Cornell researchers outline fungal biorefinery model to turn agricultural waste into protein

Cornell food science researchers have outlined a model for using fungal fermentation to convert agricultural and food waste into high-protein, nutrient-rich foods, arguing that fungi could play a central role in a future circular food system.

• A Cornell-led review published in Trends in Food Science & Technology examined fungal fermentation as a way to convert agricultural waste into high-protein foods.

• Researchers described an 'emerging circular fungal biorefinery' model that uses low-value byproducts as feedstock for fermentation.

• The team identified technological, economic, and consumer perception challenges that must be addressed to scale the approach.

Published on February 11 in Trends in Food Science & Technology, the review was led by Ke Wang, Assistant Research Professor of food science at Cornell AgriTech in the College of Agriculture & Life Sciences. The paper explores how low-value agricultural residues and food-processing byproducts could be upcycled through fungal fermentation.

“The main driver of this type of research is identifying new and sustainable food sources,” Wang said. “We looked at all the possible perspectives and tried to understand the technologies and the research gaps.”

The researchers described what they termed an “emerging circular fungal biorefinery,” in which waste streams from agriculture, food processing, manufacturing and even households could serve as feedstock for precision fermentation systems.

Their aim was to identify value-added products that could be generated from these underutilized materials, said Krishna Kalyani Sahoo, first author and postdoctoral researcher on the project.

Their review concluded that fungal fermentation has the potential to upcycle low-value agricultural and food wastes into nutritious foods, but that success depends on integrating advanced processing technologies and improving yield, functionality, and product quality.

Fungi have long played a role in traditional foods such as tempeh, miso and cheese. Certain strains also underpin commercial products like Quorn, which has been on the market for decades. The review argues that the field is entering a new phase, in which fungi are treated not only as alternative protein sources but as biological systems capable of transforming waste into structured, functional foods.

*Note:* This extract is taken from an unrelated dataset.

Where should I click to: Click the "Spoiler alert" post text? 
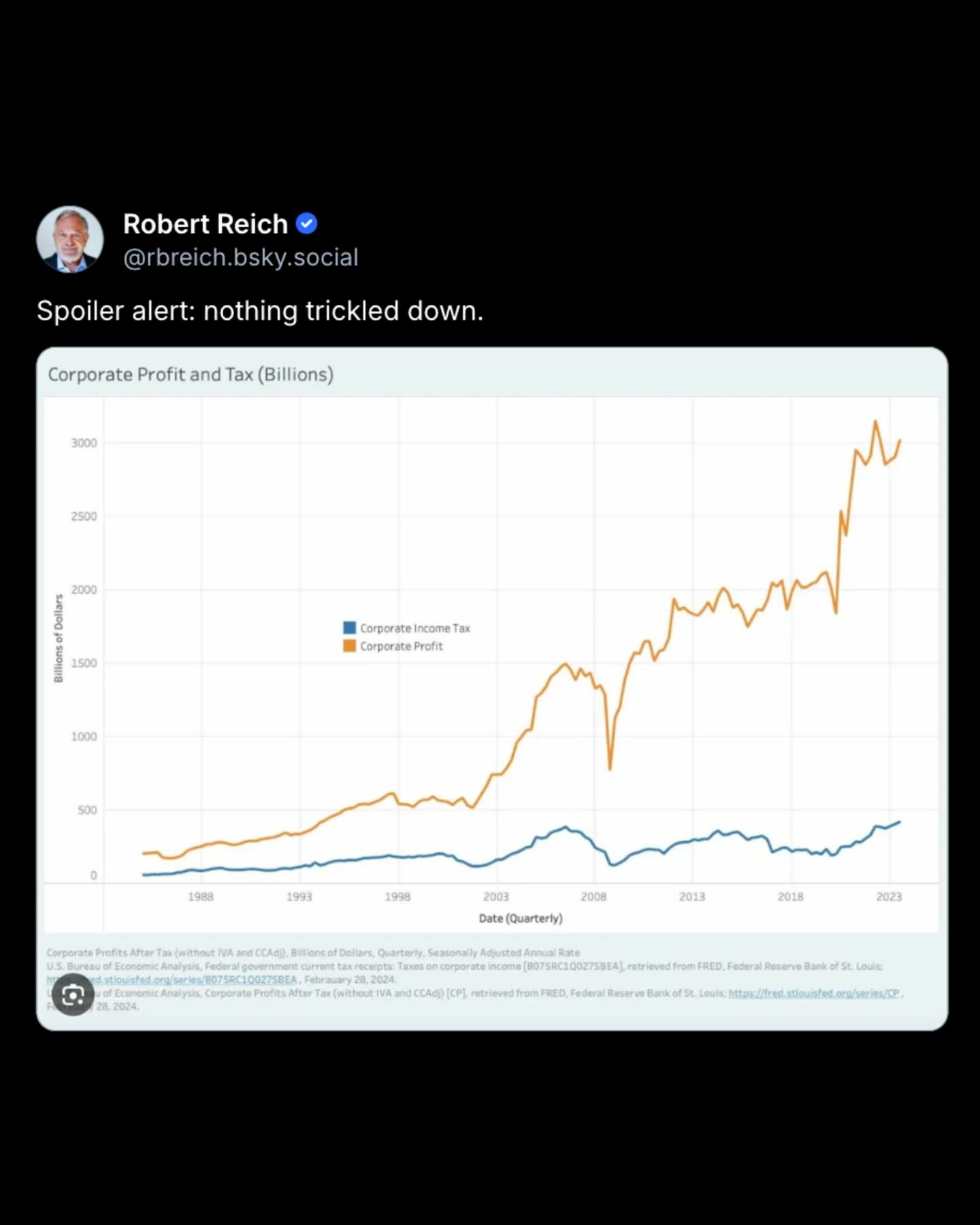(x=260, y=311)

Agricultural residues, fruit pomace, and mixed green waste are typically composted, discarded or underutilized. These materials contain carbohydrates and nutrients that could support fungal growth, provided they undergo appropriate pre-treatment such as mechanical, thermal or biological processing.

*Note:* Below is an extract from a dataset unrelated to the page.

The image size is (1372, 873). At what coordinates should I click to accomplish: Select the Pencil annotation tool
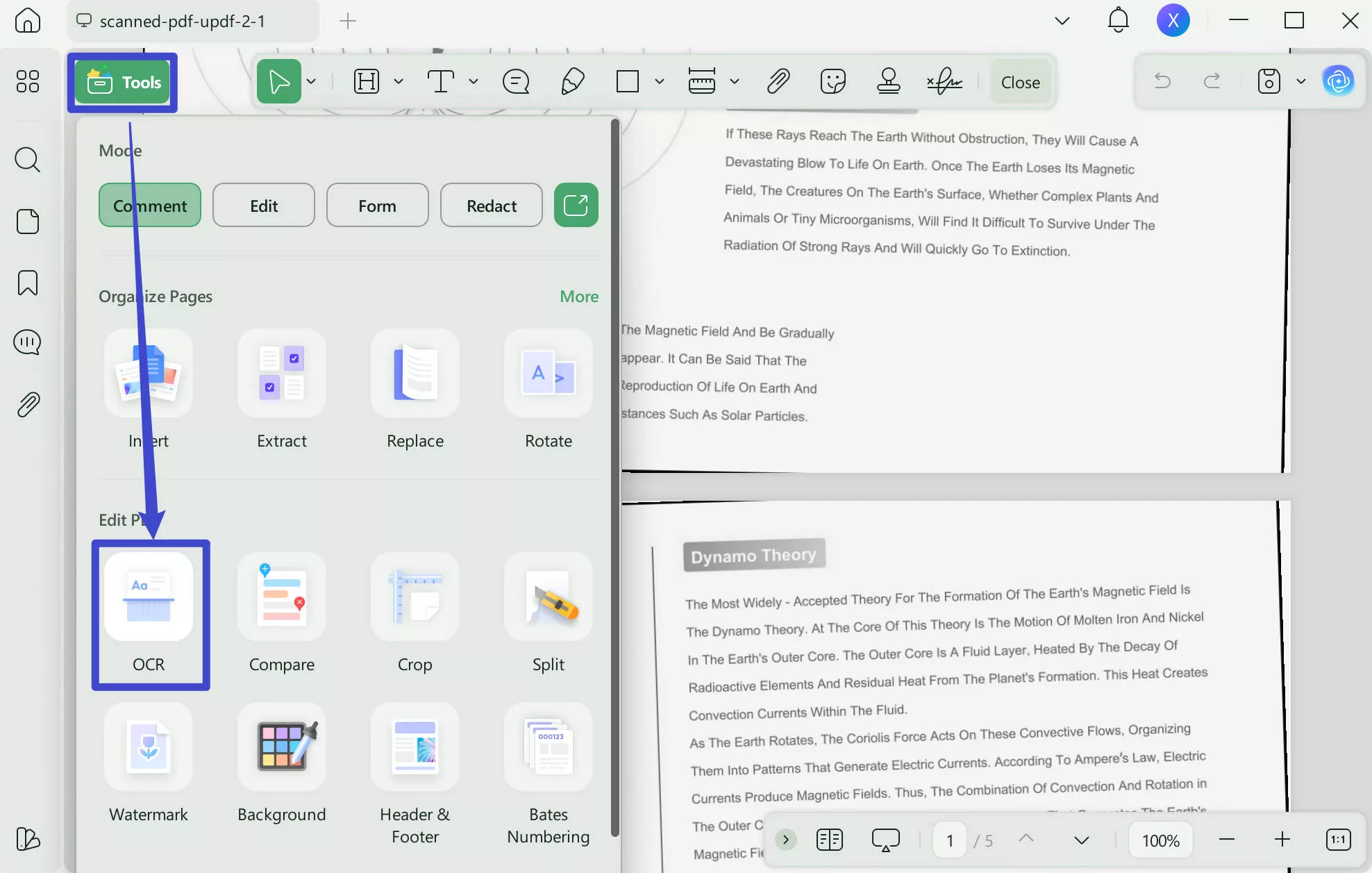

“Fungi are remarkably efficient at converting complex biomass into structured proteins,” Wang said. “And they are the most promising substitute for animal-based protein. Beyond their high protein content, they are rich in minerals and other bioactive compounds beneficial to human health.”

The concept aligns with broader efforts to build a circular bioeconomy, in which byproducts from one system become inputs for another. Rather than dedicating cropland solely to protein extraction, fungal systems could rely on existing waste streams that do not compete directly with human food supplies.

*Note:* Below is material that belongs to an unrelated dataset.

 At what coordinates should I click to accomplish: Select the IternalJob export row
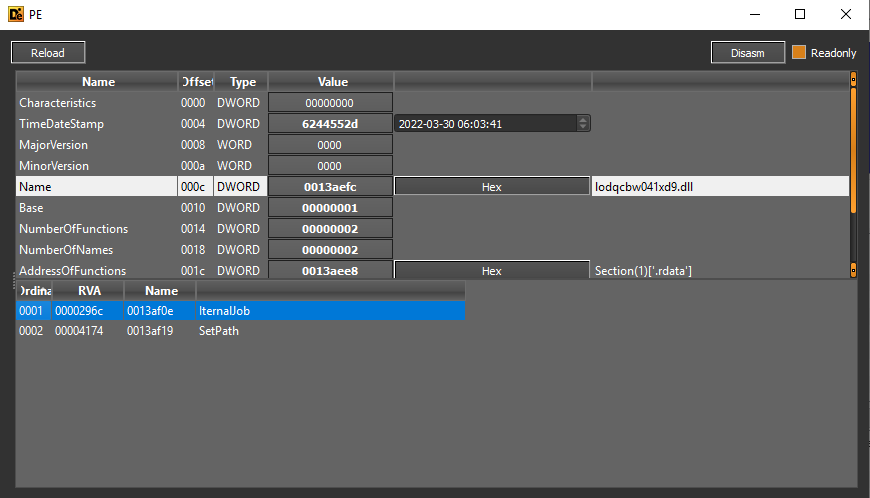click(x=240, y=311)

However, the researchers emphasized that large-scale production remains technically complex. Fungal fermentation is influenced by multiple interacting variables, including carbon-to-nitrogen ratios, temperature, aeration and bioreactor design. These factors significantly affect growth efficiency and product characteristics, and can contribute to high production costs.

The review noted that advanced approaches such as co-cultivation, where multiple microbial species are grown together, and genetic engineering could enhance productivity or enable fungi to produce specific amino acids or bioactive compounds.

Mycelium, the fibrous network that forms the structural body of fungi, offers a natural advantage for meat analog applications. Its filamentous structure resembles muscle fibers, potentially reducing the need for extensive processing to replicate meat texture.

Despite technical promise, consumer perception remains a barrier. Kalyani Sahoo noted that while younger consumers and “reducetarians” may respond positively to sustainability narratives, some people associate fungi with mold or spoilage. Food technology neophobia can also limit acceptance of novel production methods.

Addressing those perceptions will require careful communication and transparency, the researchers suggested.

If successfully implemented, the model could support distributed production systems that convert regional waste streams into locally manufactured, high-value protein products.